Stored items:

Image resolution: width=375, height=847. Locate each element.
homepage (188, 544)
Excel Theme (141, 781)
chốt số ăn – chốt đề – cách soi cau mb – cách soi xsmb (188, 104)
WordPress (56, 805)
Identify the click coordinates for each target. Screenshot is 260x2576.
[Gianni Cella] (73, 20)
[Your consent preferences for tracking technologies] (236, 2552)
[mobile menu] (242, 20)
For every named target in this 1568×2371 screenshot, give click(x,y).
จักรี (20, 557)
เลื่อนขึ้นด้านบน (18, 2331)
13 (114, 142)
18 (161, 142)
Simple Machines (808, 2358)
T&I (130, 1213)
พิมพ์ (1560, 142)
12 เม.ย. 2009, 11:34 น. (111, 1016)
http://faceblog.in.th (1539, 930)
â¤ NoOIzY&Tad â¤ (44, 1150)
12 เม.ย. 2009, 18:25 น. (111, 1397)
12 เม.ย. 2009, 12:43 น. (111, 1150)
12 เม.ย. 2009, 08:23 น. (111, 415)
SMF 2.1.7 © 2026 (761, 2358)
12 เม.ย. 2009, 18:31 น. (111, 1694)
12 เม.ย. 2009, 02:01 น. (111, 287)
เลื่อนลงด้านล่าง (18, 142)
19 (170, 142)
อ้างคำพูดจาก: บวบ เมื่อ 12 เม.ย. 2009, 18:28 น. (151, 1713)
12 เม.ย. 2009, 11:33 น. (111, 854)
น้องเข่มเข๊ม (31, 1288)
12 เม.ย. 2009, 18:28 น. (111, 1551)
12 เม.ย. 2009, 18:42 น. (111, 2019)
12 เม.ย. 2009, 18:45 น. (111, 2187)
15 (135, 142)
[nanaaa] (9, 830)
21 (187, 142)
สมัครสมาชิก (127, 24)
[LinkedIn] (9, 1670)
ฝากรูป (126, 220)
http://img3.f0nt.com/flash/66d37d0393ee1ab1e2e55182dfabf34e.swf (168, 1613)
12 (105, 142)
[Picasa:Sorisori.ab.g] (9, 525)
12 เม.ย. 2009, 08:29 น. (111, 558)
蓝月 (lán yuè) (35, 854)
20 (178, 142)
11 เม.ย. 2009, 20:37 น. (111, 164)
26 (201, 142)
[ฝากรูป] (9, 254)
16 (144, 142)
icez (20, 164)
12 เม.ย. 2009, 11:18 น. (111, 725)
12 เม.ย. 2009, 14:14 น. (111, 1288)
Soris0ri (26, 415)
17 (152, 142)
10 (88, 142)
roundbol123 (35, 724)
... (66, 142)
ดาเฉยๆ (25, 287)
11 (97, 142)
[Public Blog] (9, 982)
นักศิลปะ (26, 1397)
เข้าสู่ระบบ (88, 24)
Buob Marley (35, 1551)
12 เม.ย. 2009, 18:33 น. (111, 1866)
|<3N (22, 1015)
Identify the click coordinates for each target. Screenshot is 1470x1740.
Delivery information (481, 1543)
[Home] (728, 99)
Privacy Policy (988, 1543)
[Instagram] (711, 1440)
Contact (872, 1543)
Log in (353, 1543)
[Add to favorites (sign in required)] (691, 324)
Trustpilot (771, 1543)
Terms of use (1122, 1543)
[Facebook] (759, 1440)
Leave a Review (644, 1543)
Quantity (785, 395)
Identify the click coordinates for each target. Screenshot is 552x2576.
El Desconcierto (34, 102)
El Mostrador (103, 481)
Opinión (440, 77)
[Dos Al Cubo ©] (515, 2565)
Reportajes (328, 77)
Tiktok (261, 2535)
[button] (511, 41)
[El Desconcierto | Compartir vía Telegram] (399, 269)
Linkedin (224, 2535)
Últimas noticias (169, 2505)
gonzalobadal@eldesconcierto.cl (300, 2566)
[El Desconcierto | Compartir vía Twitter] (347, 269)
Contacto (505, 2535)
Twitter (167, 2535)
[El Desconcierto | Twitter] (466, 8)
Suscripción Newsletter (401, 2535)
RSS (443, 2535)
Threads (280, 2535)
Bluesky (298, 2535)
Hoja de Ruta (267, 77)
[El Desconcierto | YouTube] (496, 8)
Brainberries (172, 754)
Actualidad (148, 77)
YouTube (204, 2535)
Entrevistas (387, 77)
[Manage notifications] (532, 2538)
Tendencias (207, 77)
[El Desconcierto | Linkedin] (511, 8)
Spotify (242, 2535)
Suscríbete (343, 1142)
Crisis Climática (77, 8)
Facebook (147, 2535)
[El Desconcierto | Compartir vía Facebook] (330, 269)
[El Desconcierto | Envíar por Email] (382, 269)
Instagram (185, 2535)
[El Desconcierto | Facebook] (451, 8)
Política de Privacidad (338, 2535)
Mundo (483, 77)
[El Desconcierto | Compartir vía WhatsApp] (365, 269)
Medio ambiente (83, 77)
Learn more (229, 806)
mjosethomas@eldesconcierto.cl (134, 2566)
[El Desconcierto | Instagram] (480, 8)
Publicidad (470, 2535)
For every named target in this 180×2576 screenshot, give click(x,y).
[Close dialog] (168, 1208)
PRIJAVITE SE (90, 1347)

WHAT NEEDS TO BE DONE:
Your answer must be the number of lines above that contain the word "give", stated alone.

REPLY:
2